**Entries on where targets appear**
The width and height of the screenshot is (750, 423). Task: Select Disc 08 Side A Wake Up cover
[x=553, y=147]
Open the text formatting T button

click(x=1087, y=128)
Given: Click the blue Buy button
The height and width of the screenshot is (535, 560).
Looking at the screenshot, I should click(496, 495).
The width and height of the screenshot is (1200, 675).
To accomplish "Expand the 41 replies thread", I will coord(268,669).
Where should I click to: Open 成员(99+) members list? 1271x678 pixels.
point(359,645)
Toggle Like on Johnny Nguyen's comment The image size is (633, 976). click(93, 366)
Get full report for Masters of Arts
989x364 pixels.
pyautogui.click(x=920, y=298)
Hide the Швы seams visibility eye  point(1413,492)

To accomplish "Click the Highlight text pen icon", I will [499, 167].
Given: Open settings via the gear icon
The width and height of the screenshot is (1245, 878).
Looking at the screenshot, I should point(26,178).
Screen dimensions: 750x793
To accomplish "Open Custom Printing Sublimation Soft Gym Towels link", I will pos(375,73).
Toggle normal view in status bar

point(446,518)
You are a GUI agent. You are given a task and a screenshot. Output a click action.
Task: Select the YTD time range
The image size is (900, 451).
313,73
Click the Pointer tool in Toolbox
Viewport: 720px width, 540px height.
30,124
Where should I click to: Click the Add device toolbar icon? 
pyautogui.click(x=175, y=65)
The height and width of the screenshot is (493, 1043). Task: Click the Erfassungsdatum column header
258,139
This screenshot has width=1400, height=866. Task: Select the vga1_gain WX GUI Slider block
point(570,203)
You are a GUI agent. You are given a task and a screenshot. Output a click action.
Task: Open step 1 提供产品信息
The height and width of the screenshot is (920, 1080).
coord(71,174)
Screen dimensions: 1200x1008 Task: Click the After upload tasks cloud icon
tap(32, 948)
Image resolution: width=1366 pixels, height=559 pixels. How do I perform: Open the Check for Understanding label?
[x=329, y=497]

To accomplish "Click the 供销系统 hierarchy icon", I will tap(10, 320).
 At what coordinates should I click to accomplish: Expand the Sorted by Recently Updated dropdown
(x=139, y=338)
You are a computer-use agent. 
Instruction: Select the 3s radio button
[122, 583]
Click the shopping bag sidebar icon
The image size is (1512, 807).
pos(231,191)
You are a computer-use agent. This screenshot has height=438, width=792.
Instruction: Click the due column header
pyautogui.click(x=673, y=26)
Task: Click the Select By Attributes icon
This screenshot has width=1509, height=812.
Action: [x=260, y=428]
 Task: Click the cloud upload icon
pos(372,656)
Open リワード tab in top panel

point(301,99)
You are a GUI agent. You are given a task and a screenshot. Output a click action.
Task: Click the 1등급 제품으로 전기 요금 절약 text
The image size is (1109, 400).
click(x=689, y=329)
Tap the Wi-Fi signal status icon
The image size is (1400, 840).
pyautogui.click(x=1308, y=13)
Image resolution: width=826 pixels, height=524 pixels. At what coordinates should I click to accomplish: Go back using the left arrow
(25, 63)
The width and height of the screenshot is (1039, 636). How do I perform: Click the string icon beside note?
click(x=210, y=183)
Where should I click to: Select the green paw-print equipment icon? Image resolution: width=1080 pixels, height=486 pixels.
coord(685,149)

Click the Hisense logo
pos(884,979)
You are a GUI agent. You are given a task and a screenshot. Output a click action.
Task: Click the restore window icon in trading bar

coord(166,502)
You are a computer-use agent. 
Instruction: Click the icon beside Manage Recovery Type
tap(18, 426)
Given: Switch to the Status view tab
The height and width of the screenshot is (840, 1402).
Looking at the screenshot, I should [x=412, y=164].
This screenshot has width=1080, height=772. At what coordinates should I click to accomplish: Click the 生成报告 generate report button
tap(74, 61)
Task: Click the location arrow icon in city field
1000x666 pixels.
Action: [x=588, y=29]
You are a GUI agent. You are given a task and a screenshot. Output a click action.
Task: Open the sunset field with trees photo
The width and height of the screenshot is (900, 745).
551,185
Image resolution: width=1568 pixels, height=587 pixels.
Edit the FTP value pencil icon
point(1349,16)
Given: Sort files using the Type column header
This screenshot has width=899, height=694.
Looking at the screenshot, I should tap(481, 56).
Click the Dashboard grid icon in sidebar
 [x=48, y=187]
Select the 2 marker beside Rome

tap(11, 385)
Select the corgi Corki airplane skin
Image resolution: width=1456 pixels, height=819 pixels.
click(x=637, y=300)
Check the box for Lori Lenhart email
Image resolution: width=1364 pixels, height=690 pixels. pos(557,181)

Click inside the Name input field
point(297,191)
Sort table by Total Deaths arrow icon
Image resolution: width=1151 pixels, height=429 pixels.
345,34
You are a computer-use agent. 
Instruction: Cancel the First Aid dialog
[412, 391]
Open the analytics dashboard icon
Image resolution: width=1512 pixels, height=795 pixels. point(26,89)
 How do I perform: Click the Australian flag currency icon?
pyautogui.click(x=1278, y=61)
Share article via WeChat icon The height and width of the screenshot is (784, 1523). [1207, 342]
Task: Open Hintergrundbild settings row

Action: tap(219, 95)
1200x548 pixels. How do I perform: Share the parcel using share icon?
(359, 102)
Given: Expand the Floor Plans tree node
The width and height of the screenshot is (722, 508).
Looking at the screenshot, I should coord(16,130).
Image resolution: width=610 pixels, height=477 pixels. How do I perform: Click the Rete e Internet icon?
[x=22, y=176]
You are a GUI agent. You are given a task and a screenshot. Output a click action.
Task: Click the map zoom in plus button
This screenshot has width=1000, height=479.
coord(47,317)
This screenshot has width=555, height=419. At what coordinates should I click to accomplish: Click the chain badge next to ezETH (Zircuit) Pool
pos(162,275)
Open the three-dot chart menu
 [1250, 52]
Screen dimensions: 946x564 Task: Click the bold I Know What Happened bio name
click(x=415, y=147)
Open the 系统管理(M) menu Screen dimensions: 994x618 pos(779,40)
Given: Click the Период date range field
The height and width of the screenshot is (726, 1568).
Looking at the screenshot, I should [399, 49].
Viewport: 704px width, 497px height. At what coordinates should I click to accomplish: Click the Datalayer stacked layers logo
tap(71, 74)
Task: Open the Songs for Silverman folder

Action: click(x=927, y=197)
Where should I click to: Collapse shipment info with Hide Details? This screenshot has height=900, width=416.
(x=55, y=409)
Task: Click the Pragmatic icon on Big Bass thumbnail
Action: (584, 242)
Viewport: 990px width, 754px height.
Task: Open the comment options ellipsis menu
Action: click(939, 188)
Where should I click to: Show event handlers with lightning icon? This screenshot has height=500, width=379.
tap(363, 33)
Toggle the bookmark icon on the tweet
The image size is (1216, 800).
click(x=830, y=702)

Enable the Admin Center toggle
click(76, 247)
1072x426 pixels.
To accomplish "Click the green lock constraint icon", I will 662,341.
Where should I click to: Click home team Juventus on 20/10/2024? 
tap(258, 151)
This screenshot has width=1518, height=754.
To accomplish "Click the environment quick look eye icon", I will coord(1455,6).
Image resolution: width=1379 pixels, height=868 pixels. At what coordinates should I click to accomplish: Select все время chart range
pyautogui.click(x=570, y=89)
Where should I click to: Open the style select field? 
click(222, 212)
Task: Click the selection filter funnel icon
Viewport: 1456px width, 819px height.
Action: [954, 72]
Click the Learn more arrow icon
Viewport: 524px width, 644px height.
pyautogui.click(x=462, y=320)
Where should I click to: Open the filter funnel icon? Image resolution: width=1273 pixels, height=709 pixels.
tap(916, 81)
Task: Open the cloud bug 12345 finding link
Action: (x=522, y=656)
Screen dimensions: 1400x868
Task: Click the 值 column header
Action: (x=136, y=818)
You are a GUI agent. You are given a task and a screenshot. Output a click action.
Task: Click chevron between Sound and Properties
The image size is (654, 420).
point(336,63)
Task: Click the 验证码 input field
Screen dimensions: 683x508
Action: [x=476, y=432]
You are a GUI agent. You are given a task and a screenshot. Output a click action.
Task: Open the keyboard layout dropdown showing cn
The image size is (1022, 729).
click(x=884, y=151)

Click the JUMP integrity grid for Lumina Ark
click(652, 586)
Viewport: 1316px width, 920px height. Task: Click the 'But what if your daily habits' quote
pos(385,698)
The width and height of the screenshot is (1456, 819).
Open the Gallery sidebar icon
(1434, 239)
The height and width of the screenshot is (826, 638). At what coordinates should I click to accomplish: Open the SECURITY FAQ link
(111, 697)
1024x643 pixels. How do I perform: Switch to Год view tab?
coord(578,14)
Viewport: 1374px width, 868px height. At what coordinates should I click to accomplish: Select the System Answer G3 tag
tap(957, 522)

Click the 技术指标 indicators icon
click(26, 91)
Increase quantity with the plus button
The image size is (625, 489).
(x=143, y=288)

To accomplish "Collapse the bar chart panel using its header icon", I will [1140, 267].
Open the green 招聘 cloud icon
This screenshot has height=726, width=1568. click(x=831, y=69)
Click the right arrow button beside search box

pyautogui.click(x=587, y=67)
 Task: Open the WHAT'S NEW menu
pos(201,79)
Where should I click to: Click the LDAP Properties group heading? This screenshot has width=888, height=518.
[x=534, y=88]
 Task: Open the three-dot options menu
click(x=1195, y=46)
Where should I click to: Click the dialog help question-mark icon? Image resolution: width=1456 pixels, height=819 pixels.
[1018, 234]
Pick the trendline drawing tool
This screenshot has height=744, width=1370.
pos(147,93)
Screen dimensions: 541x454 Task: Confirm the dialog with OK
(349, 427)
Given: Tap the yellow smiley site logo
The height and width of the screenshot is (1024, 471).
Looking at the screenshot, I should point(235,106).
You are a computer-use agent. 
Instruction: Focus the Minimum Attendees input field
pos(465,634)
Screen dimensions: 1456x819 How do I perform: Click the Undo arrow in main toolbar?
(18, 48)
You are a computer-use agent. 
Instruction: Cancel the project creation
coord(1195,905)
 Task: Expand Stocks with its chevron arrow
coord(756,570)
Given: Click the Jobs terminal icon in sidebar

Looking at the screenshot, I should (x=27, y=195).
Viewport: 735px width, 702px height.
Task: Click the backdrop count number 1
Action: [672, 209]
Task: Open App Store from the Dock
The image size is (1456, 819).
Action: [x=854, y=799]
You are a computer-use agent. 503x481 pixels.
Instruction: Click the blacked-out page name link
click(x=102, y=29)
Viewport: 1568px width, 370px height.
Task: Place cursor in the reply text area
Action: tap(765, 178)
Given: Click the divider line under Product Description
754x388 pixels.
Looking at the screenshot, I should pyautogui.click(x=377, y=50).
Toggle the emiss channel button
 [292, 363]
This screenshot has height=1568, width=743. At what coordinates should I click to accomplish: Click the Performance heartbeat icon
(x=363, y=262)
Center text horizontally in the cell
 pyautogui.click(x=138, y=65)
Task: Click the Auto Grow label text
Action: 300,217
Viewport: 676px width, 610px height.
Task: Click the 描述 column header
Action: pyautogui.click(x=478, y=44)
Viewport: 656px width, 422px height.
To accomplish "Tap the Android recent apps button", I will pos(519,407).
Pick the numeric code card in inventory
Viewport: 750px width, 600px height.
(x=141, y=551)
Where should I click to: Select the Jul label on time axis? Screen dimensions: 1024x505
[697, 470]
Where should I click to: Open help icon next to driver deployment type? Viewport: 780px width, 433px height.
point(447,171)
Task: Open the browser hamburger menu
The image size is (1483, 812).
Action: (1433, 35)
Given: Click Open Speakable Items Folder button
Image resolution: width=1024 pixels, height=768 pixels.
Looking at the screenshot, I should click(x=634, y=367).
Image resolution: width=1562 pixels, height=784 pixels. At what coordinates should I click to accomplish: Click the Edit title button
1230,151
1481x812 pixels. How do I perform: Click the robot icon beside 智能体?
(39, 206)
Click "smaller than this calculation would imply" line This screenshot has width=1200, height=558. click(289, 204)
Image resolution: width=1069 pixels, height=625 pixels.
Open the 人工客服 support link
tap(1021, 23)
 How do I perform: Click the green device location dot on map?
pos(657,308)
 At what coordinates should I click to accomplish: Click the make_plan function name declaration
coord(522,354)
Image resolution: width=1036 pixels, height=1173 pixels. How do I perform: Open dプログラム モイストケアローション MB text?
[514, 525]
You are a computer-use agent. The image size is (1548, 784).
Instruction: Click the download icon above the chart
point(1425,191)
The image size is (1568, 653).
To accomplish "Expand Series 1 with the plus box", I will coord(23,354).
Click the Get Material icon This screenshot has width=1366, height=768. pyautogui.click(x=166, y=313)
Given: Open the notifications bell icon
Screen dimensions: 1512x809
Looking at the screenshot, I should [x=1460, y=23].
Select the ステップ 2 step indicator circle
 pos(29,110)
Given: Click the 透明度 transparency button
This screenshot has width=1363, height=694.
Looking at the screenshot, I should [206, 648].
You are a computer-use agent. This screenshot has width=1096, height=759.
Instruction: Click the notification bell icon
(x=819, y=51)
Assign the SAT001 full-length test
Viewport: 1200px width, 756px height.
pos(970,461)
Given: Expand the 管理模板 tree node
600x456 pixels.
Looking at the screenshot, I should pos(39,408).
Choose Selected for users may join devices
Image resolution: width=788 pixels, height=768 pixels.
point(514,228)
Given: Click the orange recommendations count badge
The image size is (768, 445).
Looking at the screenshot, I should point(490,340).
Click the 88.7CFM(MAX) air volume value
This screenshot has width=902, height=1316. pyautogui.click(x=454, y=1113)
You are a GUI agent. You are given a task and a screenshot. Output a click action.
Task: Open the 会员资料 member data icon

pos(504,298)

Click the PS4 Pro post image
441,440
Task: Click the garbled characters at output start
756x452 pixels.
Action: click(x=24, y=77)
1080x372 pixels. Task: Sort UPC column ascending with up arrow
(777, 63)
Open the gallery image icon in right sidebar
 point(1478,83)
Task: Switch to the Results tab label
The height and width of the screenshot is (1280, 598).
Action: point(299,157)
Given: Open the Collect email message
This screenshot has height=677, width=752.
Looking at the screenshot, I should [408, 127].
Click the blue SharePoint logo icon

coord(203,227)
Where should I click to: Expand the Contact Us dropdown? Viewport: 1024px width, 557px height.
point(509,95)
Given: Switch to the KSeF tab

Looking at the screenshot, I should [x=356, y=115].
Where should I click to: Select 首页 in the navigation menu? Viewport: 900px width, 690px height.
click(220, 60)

**What the task requires**
Convert the entries that begin at the line containing "Where should I click to: Select the Jul" and end after the line containing "point(447,171)" into a two-column CSV with the headers entry_text and answer. Write one row per entry, put each field in double quotes, and replace any line breaks with spaces.

**Full response**
entry_text,answer
"Where should I click to: Select the Jul label on time axis? Screen dimensions: 1024x505","[697, 470]"
"Where should I click to: Open help icon next to driver deployment type? Viewport: 780px width, 433px height.","point(447,171)"